→ SHORT PROBLEM: Please copy all the records below word for word, leaving the pictures out of your answer.

Stored data entries
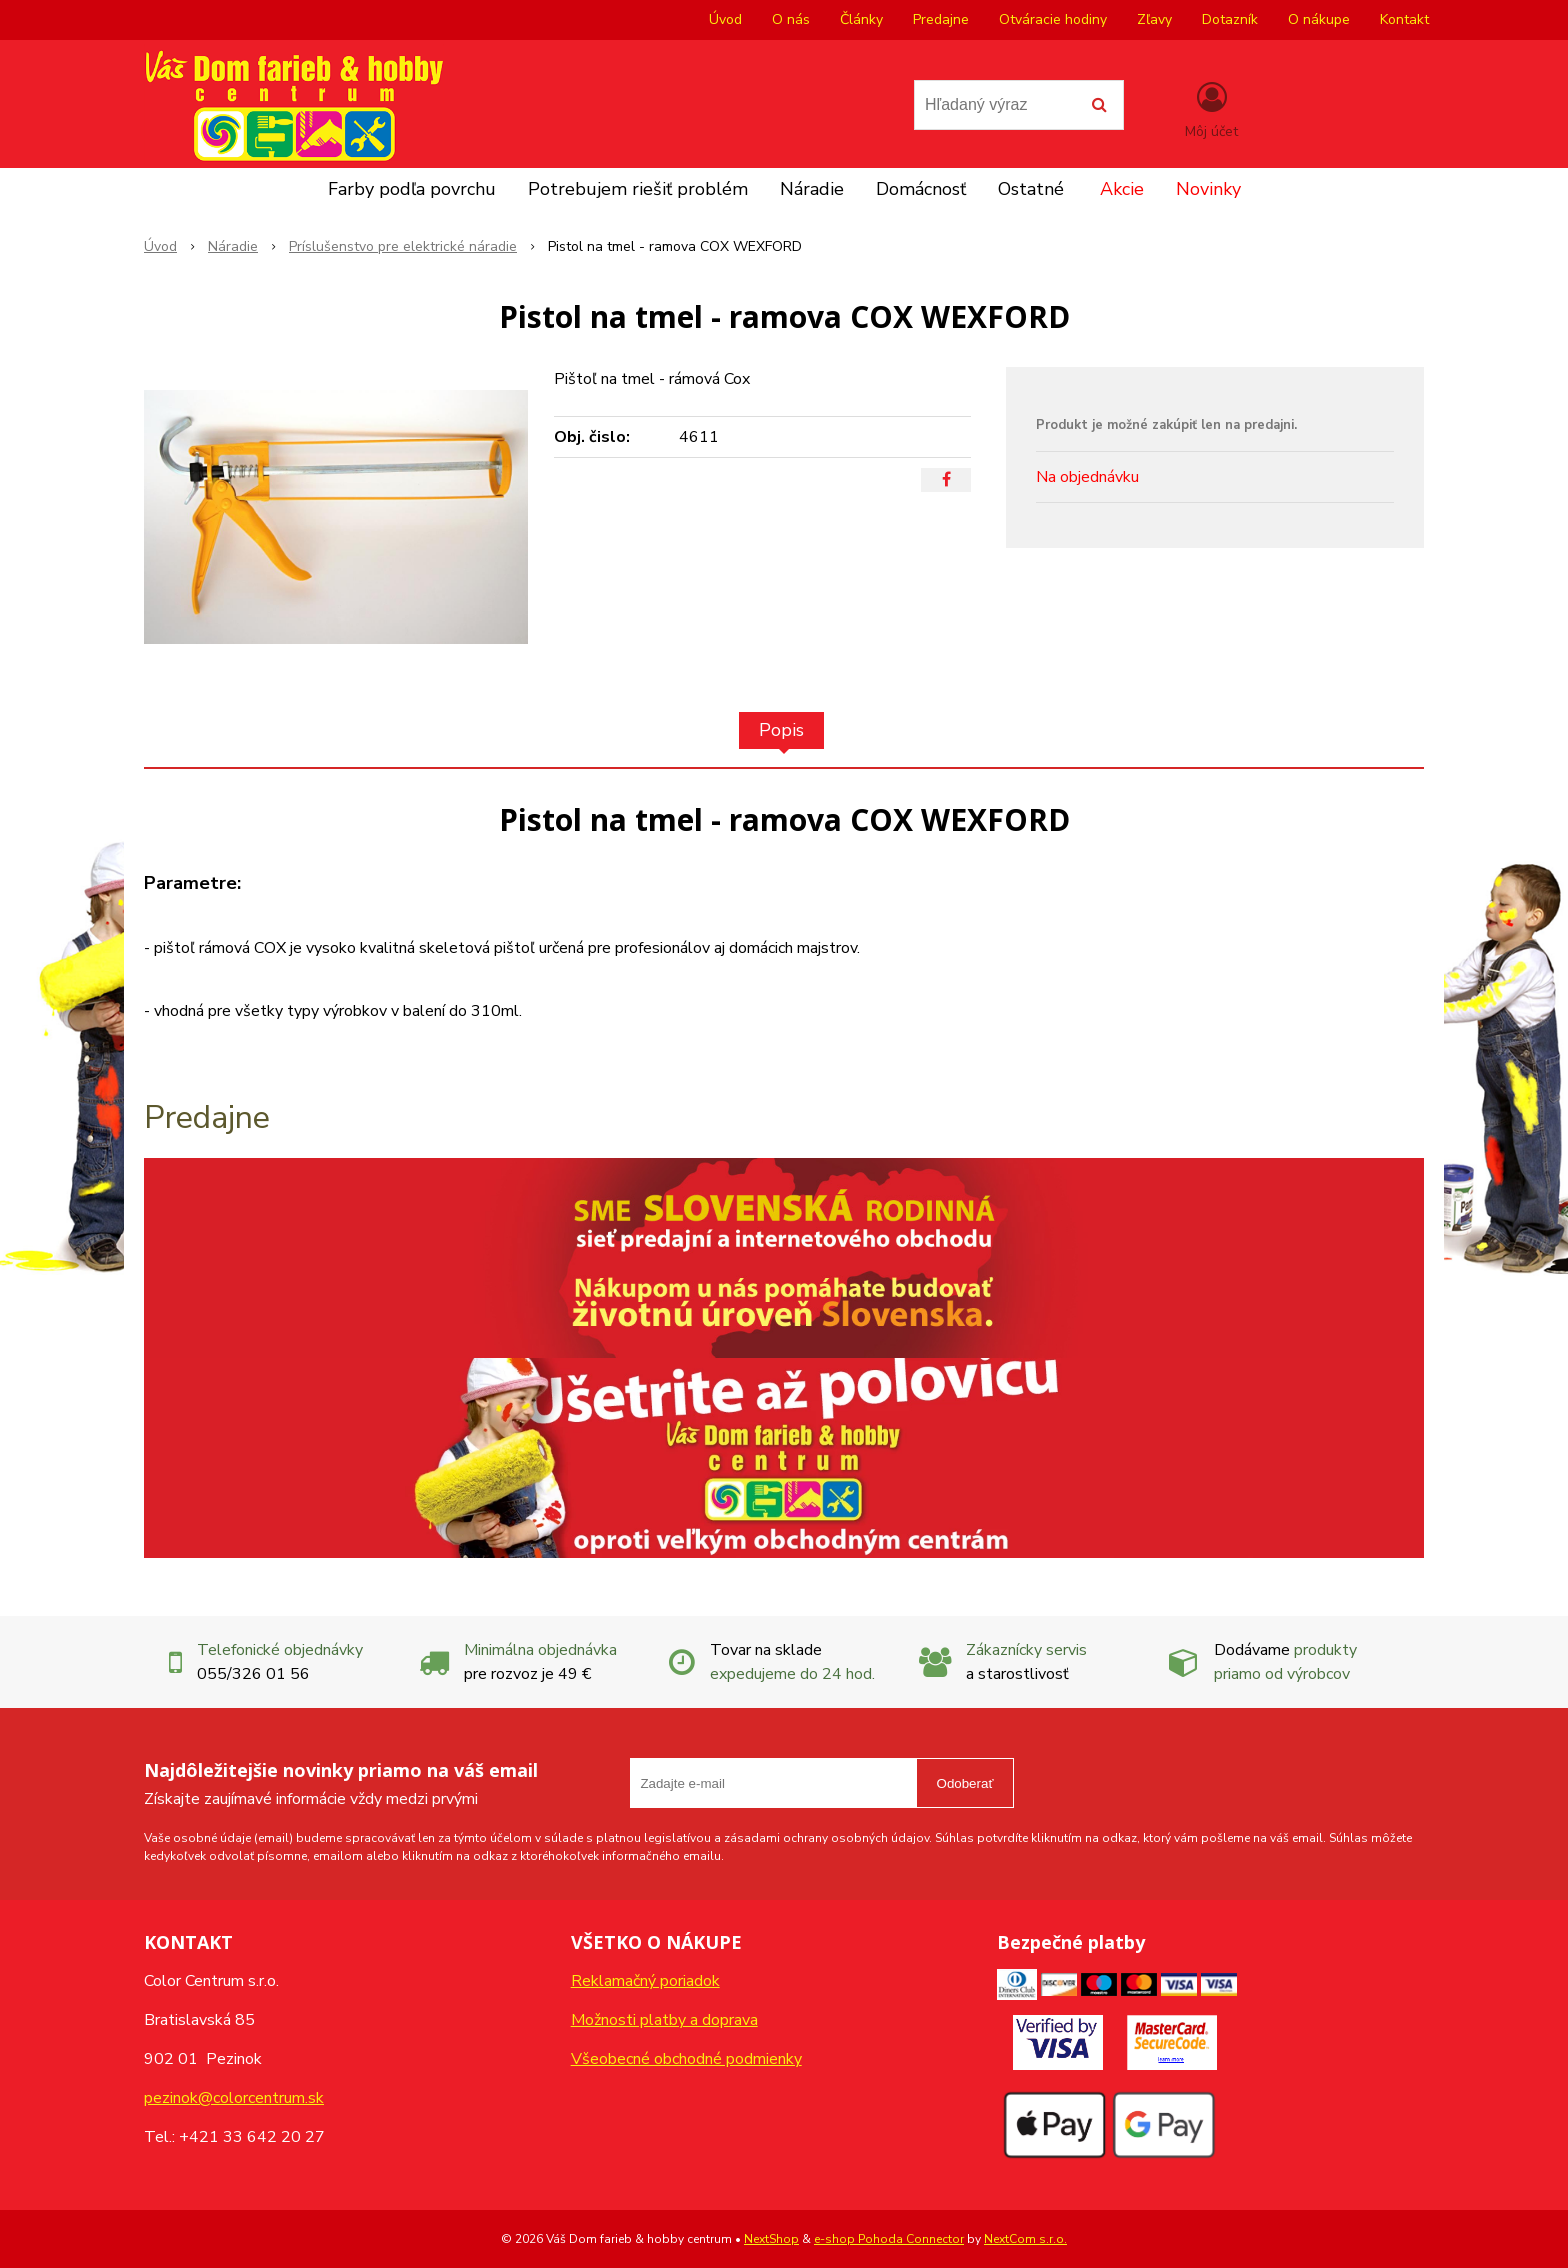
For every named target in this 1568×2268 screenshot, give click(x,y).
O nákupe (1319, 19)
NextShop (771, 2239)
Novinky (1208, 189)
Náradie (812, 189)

→ EXERCISE RESPONSE:
For every named target in this 1568×2268 screenshot, give click(x,y).
O nákupe (1319, 19)
NextShop (771, 2239)
Novinky (1208, 189)
Náradie (812, 189)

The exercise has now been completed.